Image symboliqueWashington presse Netanyahu sur les colons alors que des maisons sont occupées à Qusra
Washington presse le premier ministre israélien de condamner les colons qui assiègent des familles palestiniennes dans le village de Qusra, en Cisjordanie. Benjamin Netanyahu ne s'est pas exprimé.
Cette pression intervient après près d'une semaine d'escalade à Qusra, où des colons ont installé un avant-poste non autorisé près de trois maisons palestiniennes vers le 9 ou le 10 août, ont indiqué des responsables à Reuters. Les Nations unies ont déclaré qu'environ 15 Palestiniens, dont deux enfants, étaient bloqués sans eau courante ni électricité; l'une des maisons appartient à un Palestinien de nationalité américaine vivant dans l'Ohio. L'ambassadeur des États-Unis Mike Huckabee a qualifié les personnes impliquées de "terroristes israéliens" le jeudi 13 août. Reuters a rapporté dimanche que, selon des Palestiniens, des colons occupent désormais certaines maisons.

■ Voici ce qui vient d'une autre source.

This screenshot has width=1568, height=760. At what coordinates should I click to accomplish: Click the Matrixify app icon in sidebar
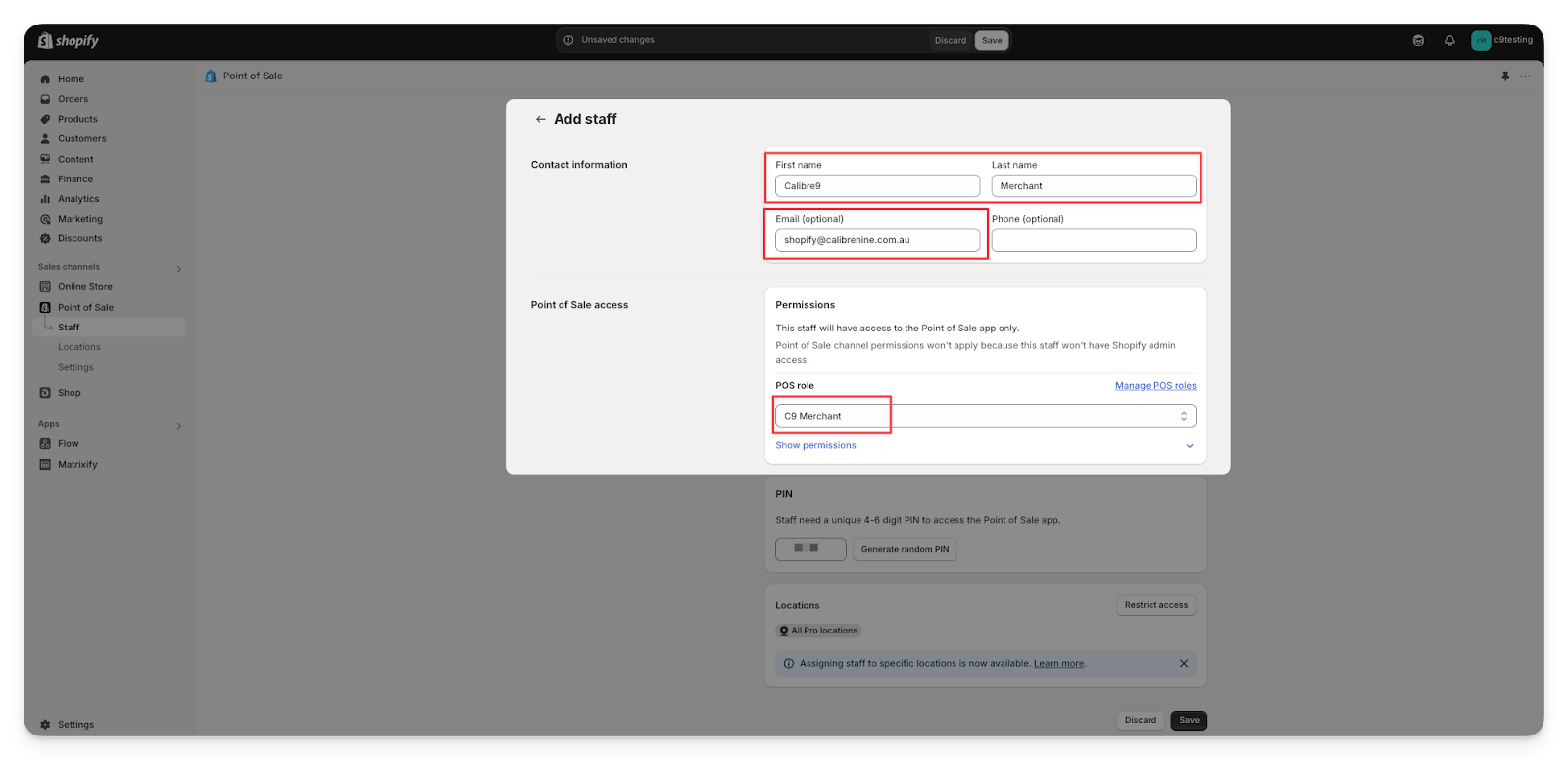pyautogui.click(x=45, y=465)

Retour des colons dans le village
Une quinzaine de colons sont de nouveau entrés à Qusra samedi, bien que l'armée ait déclaré la zone militaire fermée, et sont repartis après que des soldats leur ont lu l'ordre, a rapporté la radio de l'armée. L'armée cherche à savoir pourquoi le démantèlement de l'avant-poste a pris 48 heures.
Le maintien de l'ordre confié à la police
Le ministre de la Défense Israel Katz a ordonné vendredi à l'armée d'élaborer un plan transférant à la police, placée sous l'autorité du ministre d'extrême droite Itamar Ben-Gvir, l'application civile de la loi en Cisjordanie occupée. Le vice-président palestinien Hussein al-Sheikh y voit une violation flagrante du droit international.
Autres opinions
Le Jerusalem Post relaie aussi des signalements du conseil régional de Binyamin sur des attaques palestiniennes qui, selon lui, passent inaperçues; le Tehran Times présente l'ordre de Katz comme une annexion masquée.